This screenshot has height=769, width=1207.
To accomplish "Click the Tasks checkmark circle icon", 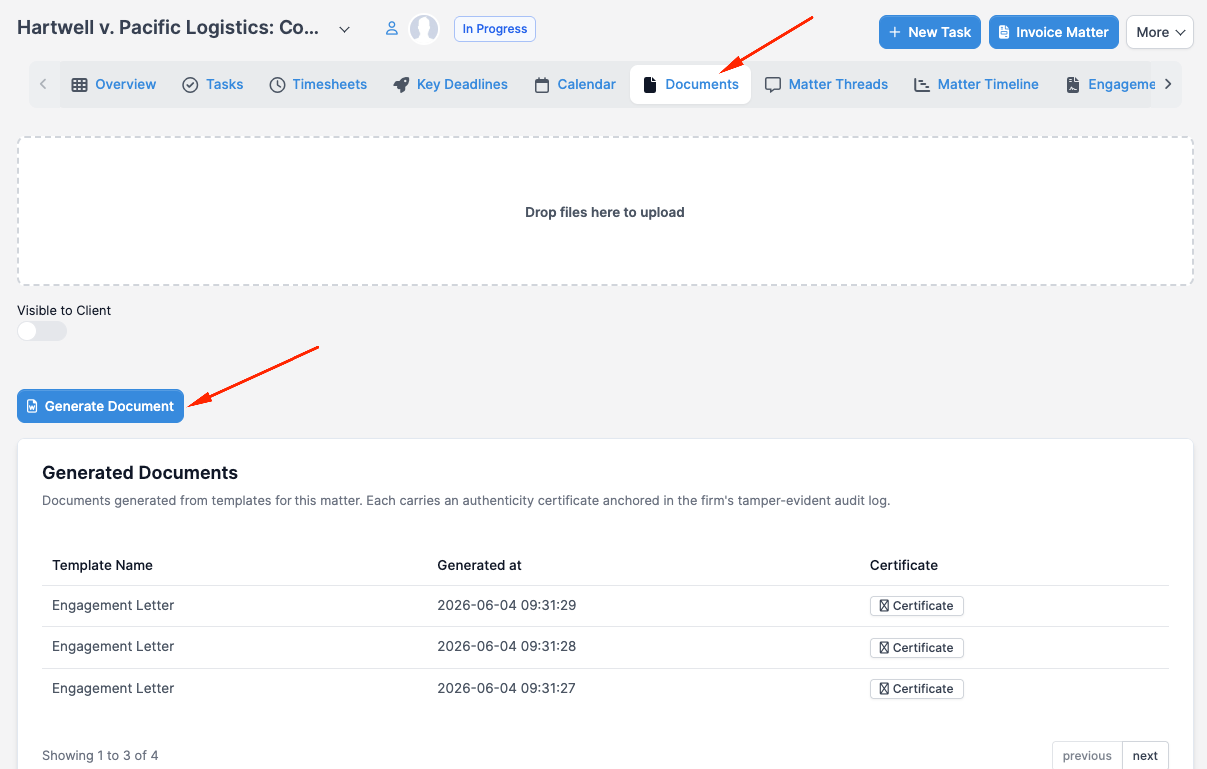I will click(x=190, y=85).
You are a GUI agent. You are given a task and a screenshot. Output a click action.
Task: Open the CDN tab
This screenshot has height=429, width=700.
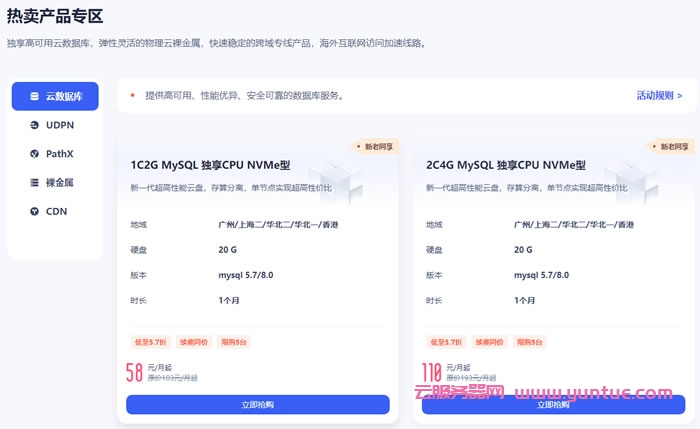point(55,211)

-----

◆ Your assignment ◆
Only the lines from the line that contains "Task: Open the CDN tab" through the end of the entries are to be written out, exactly and without pictures, both ends included.

◆ Result of the task ◆
Task: Open the CDN tab
This screenshot has height=429, width=700.
point(55,211)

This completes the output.